Wcześniej w stosunkach zarząd- pracownicy dochodziło do nieprawidłowości. Był to jeden z powodów, dla których doszło do wielkich problemów w procesie produkcji samolotu B737 MAX.
Teraz audytorzy z FAA powiedzieli, że krótszy okres pozwoli dokładnie sprawdzić, czy Boeing rzeczywiście zastosował się do zaleceń wprowadzenia zmian w zarządzaniu. Jednocześnie pracownicy otrzymali od FAA dodatkowe uprawnienia pozwalające im ocenić w imieniu agencji, czy pracodawca wprowadza wszystkie uzgodnione w programie zmiany.
Program, który nazywa się Organization Designation Authorization został wprowadzony po dwóch katastrofach B737 MAX należących do indonezyjskich linii Lion Air (30 października 2018) i etiopskiego przewoźnika Ethiopian Airlines (10 marca 2019). Łącznie zginęło w nich 346 pasażerów i członków załogi, a od 12 marca 2019 maszyna została uziemiona na prawie dwa lata.
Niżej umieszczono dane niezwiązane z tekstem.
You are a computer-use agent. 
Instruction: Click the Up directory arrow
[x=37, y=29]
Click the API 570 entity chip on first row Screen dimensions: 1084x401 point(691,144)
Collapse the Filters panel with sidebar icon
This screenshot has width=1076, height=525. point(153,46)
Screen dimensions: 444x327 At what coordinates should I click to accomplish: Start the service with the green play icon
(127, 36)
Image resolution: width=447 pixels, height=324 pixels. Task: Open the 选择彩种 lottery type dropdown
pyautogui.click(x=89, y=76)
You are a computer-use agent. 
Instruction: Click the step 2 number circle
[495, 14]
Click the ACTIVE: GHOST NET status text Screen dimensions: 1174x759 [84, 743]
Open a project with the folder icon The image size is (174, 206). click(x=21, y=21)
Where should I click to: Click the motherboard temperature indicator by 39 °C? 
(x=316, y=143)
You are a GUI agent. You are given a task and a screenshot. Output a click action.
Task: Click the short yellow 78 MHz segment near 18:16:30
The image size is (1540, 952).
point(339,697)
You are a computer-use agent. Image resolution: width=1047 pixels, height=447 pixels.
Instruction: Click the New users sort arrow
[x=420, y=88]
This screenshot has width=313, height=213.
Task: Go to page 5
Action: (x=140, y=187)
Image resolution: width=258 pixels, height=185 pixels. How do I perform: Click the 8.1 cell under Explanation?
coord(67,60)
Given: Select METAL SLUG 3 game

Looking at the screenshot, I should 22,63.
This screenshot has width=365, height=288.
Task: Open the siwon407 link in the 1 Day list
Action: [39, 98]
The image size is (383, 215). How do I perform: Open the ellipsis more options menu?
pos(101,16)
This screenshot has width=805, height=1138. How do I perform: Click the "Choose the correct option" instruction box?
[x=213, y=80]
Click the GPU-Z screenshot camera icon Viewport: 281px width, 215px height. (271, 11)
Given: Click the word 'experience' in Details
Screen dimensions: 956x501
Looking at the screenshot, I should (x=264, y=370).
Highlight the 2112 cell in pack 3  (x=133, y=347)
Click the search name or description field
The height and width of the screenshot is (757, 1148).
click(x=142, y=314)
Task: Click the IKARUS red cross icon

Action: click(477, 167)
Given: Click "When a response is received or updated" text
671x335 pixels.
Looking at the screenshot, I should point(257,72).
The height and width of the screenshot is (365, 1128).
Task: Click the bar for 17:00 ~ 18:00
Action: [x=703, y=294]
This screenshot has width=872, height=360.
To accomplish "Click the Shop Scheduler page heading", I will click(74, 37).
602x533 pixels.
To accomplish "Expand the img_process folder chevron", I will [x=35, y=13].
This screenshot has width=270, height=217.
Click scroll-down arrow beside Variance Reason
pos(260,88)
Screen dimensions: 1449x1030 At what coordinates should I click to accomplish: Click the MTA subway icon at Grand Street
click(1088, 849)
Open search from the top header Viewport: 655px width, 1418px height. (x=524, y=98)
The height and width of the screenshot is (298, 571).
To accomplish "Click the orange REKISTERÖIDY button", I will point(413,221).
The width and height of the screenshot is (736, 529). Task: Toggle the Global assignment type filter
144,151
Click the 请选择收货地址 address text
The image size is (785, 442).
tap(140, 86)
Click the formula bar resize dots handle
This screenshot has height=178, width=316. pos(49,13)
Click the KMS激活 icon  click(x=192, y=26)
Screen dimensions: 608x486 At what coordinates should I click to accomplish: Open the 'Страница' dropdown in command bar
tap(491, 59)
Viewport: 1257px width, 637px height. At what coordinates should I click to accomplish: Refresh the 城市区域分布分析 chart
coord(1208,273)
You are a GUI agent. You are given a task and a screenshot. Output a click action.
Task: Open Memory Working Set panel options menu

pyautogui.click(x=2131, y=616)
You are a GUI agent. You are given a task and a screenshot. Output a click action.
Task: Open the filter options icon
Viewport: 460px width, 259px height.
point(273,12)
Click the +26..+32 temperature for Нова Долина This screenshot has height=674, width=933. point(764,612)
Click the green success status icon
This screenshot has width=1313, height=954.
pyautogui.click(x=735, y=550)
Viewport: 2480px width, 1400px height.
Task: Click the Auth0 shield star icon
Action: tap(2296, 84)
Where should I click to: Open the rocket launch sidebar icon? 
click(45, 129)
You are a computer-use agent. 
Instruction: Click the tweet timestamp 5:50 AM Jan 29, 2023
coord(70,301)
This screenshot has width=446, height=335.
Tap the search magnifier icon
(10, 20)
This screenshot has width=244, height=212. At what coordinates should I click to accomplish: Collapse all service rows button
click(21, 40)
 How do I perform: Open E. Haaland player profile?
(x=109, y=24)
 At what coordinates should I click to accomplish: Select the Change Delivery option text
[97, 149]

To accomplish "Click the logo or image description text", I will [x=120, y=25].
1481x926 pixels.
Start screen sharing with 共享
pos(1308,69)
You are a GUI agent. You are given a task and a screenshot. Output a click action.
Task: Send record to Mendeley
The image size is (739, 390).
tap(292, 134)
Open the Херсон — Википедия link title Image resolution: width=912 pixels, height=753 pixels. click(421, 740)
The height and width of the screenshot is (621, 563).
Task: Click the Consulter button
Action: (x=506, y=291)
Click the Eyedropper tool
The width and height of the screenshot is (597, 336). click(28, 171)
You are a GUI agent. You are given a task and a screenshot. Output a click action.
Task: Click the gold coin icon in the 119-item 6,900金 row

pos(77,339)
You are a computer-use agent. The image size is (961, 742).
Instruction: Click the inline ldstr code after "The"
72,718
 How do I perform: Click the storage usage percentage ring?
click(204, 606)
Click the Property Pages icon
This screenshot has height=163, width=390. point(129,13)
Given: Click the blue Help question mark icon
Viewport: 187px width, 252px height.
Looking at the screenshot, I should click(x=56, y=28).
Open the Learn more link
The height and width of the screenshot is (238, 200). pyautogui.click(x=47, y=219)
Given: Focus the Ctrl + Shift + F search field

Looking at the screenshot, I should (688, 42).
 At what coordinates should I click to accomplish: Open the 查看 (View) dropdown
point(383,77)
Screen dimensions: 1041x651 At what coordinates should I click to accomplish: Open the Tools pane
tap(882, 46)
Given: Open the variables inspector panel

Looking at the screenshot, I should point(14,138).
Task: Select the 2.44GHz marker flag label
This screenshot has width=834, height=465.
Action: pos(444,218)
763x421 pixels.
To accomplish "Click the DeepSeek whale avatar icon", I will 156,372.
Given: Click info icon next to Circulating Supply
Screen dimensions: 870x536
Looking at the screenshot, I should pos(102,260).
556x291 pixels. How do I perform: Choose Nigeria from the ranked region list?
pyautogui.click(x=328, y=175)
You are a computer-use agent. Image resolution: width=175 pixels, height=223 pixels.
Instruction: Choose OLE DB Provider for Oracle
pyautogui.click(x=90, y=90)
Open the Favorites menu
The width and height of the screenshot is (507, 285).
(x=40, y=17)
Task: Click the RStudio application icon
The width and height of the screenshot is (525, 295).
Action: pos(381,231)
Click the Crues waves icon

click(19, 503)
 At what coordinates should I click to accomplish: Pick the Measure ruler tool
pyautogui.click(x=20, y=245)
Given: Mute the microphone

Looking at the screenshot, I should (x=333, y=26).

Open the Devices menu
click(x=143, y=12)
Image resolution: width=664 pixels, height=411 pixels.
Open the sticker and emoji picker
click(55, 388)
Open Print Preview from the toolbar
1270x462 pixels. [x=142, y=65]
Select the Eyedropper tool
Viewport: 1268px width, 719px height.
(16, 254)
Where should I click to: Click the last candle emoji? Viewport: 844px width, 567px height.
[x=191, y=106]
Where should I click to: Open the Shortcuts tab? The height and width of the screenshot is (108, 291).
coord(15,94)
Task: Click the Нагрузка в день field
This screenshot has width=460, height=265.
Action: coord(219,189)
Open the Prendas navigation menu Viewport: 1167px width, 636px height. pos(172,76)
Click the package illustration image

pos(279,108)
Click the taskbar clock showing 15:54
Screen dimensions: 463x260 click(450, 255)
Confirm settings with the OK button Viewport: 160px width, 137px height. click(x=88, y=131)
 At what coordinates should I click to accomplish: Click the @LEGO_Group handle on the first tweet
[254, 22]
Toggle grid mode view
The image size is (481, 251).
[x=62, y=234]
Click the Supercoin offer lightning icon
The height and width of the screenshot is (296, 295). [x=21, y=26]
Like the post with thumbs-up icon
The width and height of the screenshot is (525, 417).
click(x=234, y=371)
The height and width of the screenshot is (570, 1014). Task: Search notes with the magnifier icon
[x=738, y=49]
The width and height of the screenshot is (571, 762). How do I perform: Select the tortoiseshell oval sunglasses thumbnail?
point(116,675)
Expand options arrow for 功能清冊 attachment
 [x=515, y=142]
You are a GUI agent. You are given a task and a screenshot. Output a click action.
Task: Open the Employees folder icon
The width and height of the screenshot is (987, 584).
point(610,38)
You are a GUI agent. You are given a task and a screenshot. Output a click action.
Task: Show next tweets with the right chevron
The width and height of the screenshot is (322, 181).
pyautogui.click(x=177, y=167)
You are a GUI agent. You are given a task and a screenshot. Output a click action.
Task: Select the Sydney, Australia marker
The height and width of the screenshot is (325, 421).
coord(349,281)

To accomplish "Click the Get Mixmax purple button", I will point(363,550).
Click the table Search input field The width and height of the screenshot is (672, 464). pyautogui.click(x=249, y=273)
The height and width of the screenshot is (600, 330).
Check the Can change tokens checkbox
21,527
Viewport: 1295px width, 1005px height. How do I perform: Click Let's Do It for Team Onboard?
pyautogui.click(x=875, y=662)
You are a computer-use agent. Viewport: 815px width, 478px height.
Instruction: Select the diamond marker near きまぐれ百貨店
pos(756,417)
FAA wszczęła wówczas śledztwo i okazało się, że w procesie produkcyjnym pracownicy raportowali o nieprawidłowościach dotyczących B737 MAX i mieli wiele wątpliwości, ale ich uwagi chowane były do szuflady. W 2020 po globalnej krytyce praktyk stosowanych w Boeingu (pracę stracił prezes koncernu) na mocy prawa wprowadzono w Boeingu zmiany, między innymi dotyczące zmian w systemie bezpieczeństwa produkcji oraz w przepływie informacji właśnie w ramach programu Organization Designation Authorization.